Opinion: Teaching your kids stranger danger is safer
THE look in the eyes of Bruce and Denise Morcombe as they talk about their son Daniel tells it all.
Yet they tirelessly travel around the country talking to schoolchildren about stranger danger so another child doesn't end up like their own.
Terribly, there were reports of an attempted child abduction in Rockhampton the very day the Morcombes were in town visiting a number of our schools in the region.
Yes, it can happen. And it does happen, everywhere.
There are plenty of ways our schools are trying to keep our kids safe, through visits such as the ones by the Morcombes.
The Daniel Morcombe curriculum is also taught in some schools.
The aim of this program is to teach students to recognise, to react and to report when they are unsafe or find themselves in situations that can have a significant detrimental effect on their physical, psychological or emotional wellbeing.

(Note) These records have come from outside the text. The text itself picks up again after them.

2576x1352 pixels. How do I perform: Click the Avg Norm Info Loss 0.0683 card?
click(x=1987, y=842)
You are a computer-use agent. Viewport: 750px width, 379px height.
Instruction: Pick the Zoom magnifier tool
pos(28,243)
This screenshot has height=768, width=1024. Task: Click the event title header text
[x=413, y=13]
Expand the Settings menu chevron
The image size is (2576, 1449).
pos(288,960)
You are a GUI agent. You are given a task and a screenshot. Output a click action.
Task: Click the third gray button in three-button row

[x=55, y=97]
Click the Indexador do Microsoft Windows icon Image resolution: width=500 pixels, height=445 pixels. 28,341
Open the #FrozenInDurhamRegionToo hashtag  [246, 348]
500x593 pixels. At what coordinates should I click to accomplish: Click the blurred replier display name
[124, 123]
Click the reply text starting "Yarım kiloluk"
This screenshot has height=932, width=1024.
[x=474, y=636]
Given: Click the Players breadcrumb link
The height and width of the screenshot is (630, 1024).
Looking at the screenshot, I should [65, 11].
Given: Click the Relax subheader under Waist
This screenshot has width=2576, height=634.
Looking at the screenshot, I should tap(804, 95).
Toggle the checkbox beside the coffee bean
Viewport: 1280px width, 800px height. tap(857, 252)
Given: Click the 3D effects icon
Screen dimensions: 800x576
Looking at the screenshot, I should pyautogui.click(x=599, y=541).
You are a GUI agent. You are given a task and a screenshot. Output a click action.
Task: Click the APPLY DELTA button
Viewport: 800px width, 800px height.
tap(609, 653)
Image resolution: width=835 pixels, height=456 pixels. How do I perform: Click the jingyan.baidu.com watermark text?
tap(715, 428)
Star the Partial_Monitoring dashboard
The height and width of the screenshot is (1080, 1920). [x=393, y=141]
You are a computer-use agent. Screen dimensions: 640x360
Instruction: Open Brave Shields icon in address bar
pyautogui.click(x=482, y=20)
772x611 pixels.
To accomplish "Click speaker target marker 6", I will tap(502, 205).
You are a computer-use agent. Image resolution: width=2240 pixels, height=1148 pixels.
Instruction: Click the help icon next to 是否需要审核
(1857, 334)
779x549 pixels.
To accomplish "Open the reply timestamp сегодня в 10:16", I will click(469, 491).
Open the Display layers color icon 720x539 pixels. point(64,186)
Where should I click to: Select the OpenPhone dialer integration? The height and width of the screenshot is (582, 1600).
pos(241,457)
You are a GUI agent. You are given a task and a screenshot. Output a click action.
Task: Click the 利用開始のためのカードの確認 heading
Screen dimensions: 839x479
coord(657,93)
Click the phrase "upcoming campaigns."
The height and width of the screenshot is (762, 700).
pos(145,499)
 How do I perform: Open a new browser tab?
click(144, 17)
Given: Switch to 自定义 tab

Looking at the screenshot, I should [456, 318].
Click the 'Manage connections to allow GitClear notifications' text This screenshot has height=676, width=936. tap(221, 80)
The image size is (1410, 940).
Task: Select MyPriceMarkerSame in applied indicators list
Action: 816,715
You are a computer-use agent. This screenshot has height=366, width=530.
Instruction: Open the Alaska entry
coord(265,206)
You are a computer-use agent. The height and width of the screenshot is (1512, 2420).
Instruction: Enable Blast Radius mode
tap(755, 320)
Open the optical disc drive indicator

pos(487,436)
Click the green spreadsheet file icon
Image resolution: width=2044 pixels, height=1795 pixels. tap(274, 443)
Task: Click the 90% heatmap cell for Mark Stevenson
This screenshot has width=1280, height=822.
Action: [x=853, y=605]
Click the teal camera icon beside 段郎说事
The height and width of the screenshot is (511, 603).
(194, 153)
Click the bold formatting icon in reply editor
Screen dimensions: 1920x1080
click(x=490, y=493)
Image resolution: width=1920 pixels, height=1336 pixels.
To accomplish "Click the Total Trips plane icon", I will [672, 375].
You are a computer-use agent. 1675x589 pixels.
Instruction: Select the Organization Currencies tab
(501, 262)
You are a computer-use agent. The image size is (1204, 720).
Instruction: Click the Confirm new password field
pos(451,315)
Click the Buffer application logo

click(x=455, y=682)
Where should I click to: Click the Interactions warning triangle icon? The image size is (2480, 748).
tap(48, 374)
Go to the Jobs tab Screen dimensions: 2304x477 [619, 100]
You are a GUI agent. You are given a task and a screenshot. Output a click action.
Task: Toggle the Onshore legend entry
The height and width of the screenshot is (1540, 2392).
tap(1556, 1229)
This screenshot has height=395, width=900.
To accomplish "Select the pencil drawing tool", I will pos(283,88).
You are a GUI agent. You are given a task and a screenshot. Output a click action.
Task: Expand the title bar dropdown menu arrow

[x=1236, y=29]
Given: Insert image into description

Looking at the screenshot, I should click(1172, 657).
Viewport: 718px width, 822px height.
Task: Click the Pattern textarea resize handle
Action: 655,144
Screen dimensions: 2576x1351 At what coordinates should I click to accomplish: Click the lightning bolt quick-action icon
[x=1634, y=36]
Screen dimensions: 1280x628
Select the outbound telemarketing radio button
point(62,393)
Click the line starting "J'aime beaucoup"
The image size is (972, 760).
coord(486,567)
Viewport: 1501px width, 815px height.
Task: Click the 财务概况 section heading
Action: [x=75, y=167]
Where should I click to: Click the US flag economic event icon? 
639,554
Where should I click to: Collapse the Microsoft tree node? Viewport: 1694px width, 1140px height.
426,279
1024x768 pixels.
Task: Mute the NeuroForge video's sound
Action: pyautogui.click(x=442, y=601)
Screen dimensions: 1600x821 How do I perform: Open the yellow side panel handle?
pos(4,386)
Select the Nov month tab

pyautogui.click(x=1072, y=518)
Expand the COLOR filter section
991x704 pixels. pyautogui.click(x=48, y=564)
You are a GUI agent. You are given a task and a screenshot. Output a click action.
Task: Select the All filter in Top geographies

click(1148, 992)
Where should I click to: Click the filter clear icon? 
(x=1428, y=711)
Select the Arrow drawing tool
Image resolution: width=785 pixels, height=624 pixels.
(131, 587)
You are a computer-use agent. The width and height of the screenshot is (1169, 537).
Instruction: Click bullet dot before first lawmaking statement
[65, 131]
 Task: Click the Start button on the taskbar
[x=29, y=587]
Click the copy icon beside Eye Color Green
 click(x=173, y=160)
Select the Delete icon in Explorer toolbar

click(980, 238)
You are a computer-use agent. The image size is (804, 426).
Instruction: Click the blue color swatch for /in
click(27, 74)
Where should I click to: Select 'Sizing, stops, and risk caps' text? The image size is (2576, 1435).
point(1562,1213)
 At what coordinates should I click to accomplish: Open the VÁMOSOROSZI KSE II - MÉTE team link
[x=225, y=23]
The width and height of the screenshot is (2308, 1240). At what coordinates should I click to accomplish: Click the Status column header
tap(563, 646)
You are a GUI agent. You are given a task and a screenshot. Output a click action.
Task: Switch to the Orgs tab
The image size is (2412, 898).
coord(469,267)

Parents need to also take the time to teach their kids too, and reinforce the lessons they have already learnt.
Jakki King is one parent taking the right steps by talking to her children about using a code word when it comes to strangers.
It is a simple idea we can all use, and it shouldn't matter how old your kids are.
They can be in danger from strangers at any age, but there is also danger with people they know.
It could very well be someone they are very familiar with who can inflict mental as well as physical harm.
Take the time out to talk to your kids about stranger and not a stranger danger.